Thursday 6 November 2008

Council House: Britain's Tract Housing

When I moved to South London three years ago to marry my wonderful husband, something big and complicated stood between us: the house he'd been living in for the past eight years. Take pity on me, though! He had chosen it with his ex-wife, and her ghost, mostly in the form of her taste, was everywhere. Plus it was an ex-council house, something like "the projects". Mrs Thatcher had given the occupants a choice to buy these houses (some of them were apartments in tower blocks, some of which have become super chic to inhabit recently).

I had always been an antique-loving, Victorian/ Edwardian sort of female. I looked longingly at the Victorian houses surrounding us-- our council box is in a row of eight or so, the previous houses victims of the Luftwaffe (we can't dig basements here for obvious reasons).

First, I wanted to move. I couldn't love the box, plus it had been overlaid with circa-1990 features that were vaguely twee and had nothing to do with the house. My husband agreed but I could tell he was unhappy. He is comfortable in his house, likes his garden and the neighbourhood.

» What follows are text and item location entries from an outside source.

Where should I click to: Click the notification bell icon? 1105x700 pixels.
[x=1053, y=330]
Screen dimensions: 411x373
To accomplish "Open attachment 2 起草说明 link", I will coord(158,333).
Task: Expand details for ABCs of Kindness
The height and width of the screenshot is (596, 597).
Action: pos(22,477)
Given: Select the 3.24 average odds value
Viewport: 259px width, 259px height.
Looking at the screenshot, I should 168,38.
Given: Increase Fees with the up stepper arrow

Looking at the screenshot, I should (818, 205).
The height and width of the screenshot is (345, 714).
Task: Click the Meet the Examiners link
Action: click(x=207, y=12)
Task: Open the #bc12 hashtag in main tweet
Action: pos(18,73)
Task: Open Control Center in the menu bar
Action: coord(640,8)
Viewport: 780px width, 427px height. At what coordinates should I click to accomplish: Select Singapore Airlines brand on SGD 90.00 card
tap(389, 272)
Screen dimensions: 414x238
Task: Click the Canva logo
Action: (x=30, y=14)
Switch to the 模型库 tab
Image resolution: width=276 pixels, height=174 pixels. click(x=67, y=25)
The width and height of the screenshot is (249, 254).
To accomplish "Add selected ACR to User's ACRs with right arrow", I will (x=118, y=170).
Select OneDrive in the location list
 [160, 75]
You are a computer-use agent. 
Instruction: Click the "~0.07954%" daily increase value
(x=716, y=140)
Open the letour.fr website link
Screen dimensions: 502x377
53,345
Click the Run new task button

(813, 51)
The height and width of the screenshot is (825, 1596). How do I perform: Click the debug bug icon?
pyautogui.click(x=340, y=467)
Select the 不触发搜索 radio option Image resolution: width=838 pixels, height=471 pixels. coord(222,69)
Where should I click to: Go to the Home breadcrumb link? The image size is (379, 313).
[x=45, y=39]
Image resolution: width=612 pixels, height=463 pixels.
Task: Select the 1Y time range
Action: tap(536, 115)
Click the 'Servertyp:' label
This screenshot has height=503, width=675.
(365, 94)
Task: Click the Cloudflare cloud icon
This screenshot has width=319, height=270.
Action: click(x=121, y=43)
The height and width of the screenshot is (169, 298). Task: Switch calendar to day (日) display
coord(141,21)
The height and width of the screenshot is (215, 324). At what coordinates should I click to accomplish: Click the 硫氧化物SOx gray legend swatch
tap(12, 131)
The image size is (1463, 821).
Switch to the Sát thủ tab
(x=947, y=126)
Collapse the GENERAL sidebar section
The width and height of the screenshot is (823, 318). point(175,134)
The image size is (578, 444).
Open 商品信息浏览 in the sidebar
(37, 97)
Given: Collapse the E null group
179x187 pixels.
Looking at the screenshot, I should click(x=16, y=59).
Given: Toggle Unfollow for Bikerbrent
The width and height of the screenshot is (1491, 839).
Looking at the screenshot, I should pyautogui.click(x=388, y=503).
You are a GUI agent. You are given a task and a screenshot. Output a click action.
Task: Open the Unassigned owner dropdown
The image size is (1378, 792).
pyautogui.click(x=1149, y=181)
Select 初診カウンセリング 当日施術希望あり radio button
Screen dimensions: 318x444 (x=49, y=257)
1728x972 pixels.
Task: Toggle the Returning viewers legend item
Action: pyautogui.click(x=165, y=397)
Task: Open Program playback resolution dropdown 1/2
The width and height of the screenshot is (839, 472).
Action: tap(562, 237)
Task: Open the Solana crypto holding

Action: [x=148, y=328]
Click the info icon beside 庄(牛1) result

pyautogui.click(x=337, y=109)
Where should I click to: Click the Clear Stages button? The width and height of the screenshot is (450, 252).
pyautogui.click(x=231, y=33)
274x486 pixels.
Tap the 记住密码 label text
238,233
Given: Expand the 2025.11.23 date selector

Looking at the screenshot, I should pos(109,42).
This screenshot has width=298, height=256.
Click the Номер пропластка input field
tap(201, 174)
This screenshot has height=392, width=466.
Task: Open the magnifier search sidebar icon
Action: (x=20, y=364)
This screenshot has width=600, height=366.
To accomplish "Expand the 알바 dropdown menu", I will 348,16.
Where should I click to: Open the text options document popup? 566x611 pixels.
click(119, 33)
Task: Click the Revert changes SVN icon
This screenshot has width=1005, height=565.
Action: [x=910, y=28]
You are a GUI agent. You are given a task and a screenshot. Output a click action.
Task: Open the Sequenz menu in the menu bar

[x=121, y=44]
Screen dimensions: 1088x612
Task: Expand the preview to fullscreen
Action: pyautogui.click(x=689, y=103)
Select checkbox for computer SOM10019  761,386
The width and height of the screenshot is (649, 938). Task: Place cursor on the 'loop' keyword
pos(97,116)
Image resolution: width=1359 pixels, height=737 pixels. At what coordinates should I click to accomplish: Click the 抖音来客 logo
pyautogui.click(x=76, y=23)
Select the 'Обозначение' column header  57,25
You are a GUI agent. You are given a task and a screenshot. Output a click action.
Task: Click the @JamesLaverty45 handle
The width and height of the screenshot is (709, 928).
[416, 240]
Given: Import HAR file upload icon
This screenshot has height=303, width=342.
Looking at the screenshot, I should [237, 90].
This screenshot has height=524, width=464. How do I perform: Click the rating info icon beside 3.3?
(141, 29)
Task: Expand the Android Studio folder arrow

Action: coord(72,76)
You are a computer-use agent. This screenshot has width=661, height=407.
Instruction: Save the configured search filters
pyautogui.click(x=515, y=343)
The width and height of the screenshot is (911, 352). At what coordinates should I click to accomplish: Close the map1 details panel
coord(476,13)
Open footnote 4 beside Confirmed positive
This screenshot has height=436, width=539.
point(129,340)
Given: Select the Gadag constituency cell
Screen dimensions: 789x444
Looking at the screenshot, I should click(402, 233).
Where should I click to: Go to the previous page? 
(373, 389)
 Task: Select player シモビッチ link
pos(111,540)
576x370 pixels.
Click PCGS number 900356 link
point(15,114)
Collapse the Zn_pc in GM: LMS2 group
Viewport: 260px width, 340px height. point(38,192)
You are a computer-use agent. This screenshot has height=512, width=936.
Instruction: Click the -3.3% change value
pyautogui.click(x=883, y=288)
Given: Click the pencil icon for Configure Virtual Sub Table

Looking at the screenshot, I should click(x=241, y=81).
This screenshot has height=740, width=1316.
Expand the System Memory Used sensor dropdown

He had my Victorian furniture shipped over from Vancouver; it didn't look right at all. And now the house was jammed with disparate stuff. A nightmare for the trembing aesthete.

Suddenly, an epiphany! Talking to a friend, I said that if we sold the house it would be napped up by some groovy couple who would do it up all Fifties. Then it occurred to me: why should we not be that couple?